Você é reflexo da Necrópole
 - grama, concreto, tijolo e aço;
Carnes apodrecidas nos subsolos.
Tentáculo implacável a corroer!
Digo a ti e tudo também te diz: és bom e tens destino!
O mal não te habita, mas te frequenta.
Estás em repouso, ele tira num puxão.
Vai-se a condição. Te deixa vazio.
Não mais consorte, ou pai,
Nem aquele velho
Bêbado da alegria anciã.
Indolente. Indecente. Inocente!
Um homem. Um simples homem. Eis o homem!

- Sou homem... Sou um bom homem, porra! Por que ela me abandonou? Me dá minha roupa, Burquinha. Vou buscar minha mulher de volta. Ela vai ver o coveirinho apaixonado, ahh se vai!!! Pro Zé, fala pra aquele filha da puta deixar meu dinheiro da caixinha com você Macarrão; amanhã eu pego. Ele já me enrolou uma vez... Confere o que deu no plantão antes, porque com ele eu não quero papo, falou?

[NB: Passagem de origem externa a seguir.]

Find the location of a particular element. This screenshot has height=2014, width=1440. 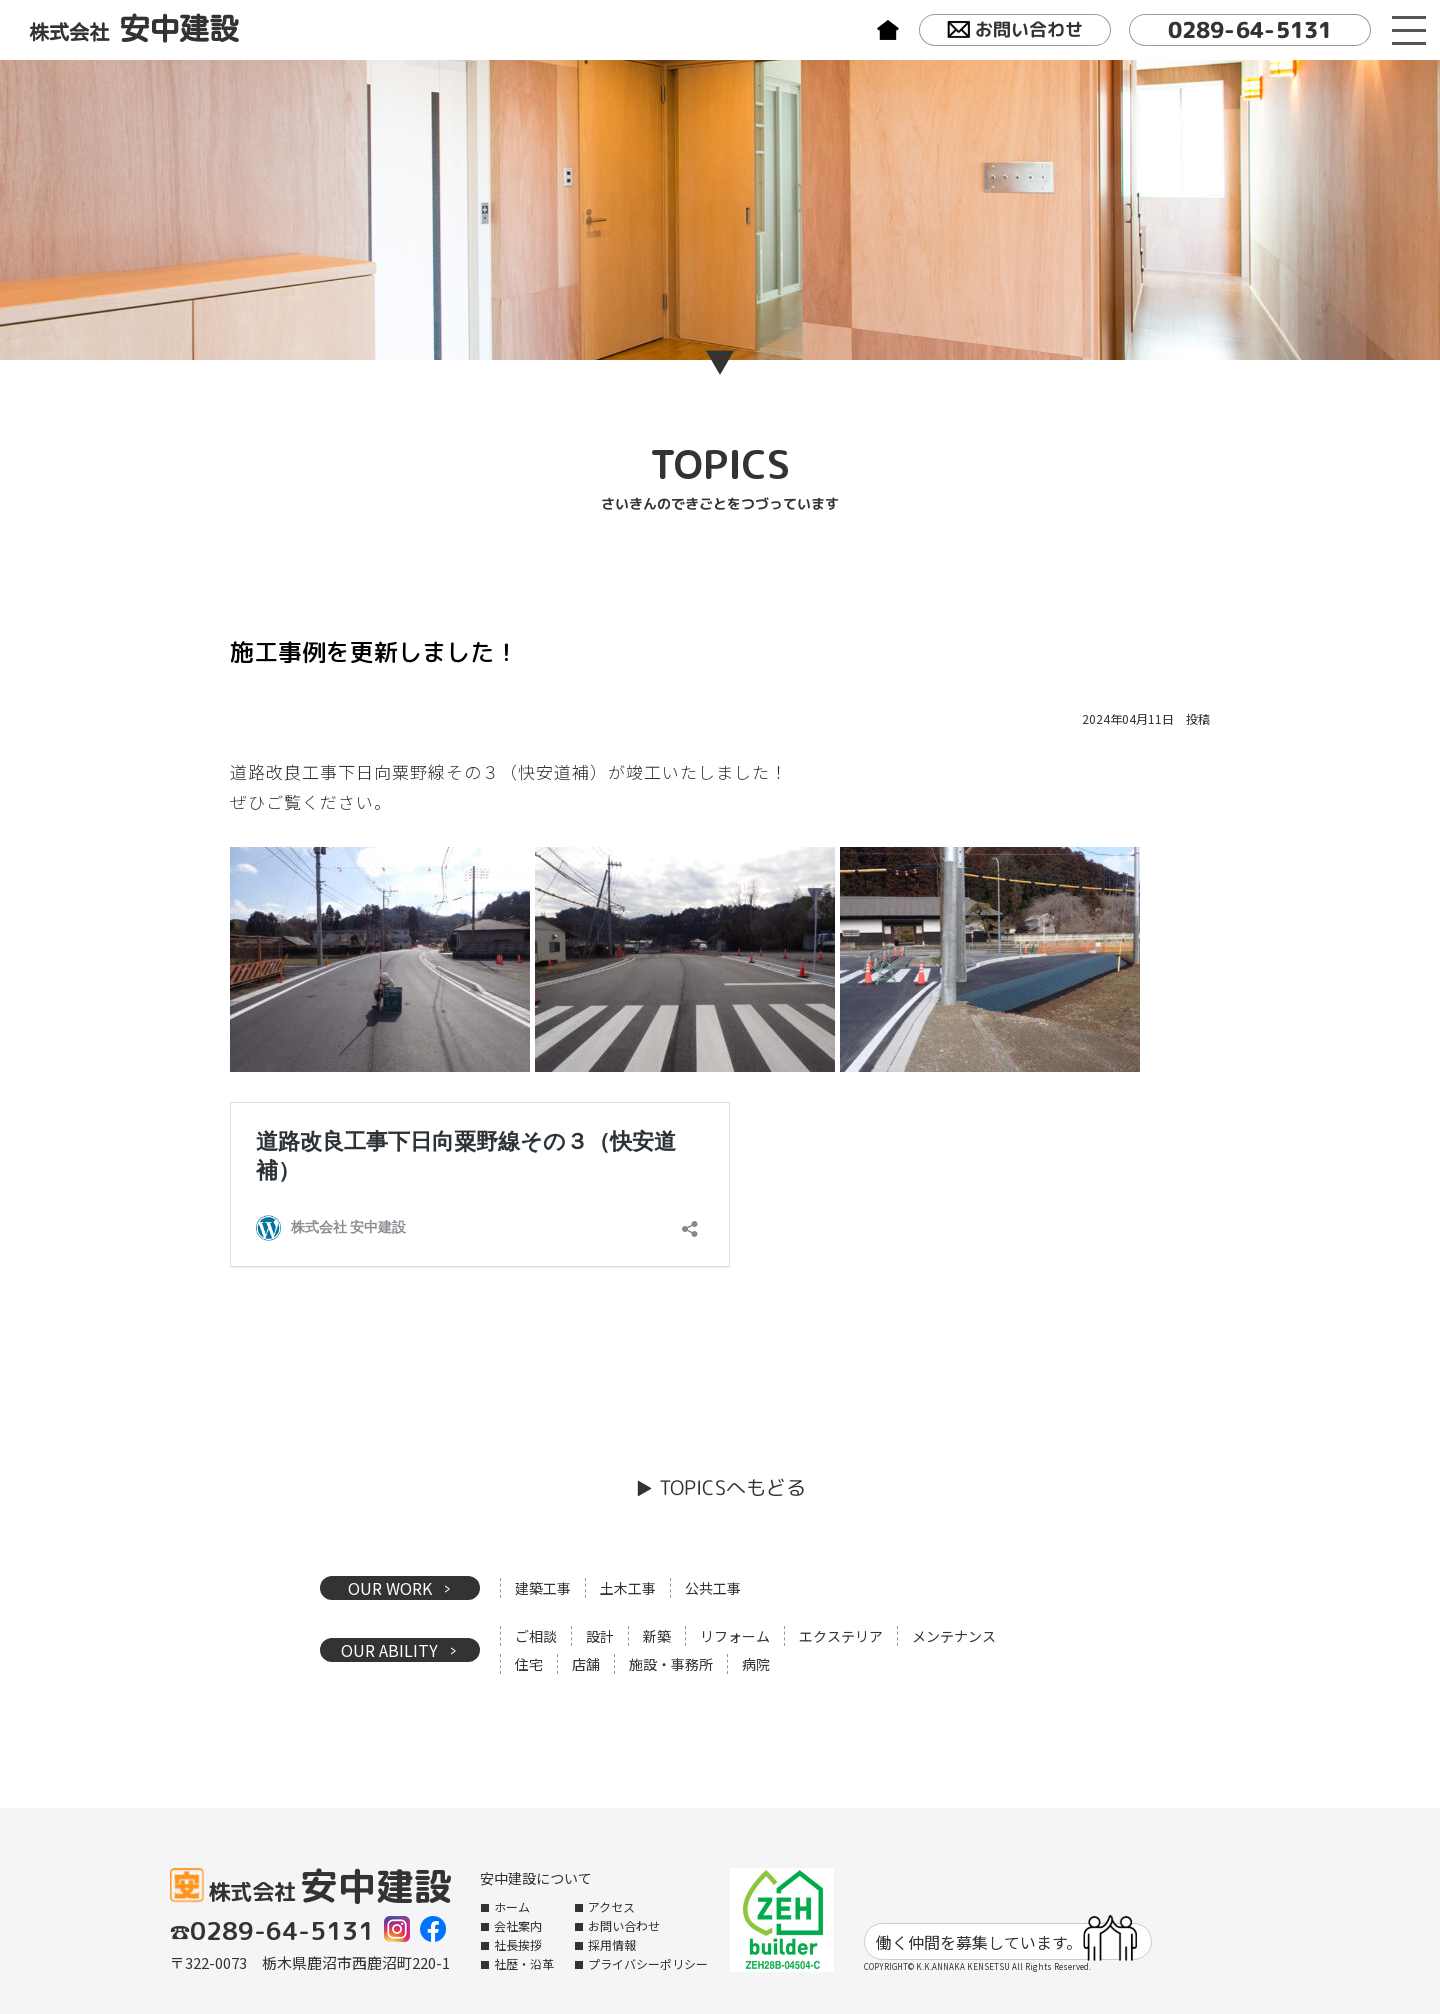

公共工事 is located at coordinates (713, 1588).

- Tá bom meu, eu guardo. Mas daonde cê tirou isso que cê disse? – Hesitou Macarrão, agarrado ao grupo apavorado - posto que soubessem da mediunidade do Romeu, essa teria sido a primeira vez que o viram incorporado.
- Sei lá cara! Saiu... Fui... Tchau! – E saiu, disparado, aos berros: “Eu te amo sua filha da puta!”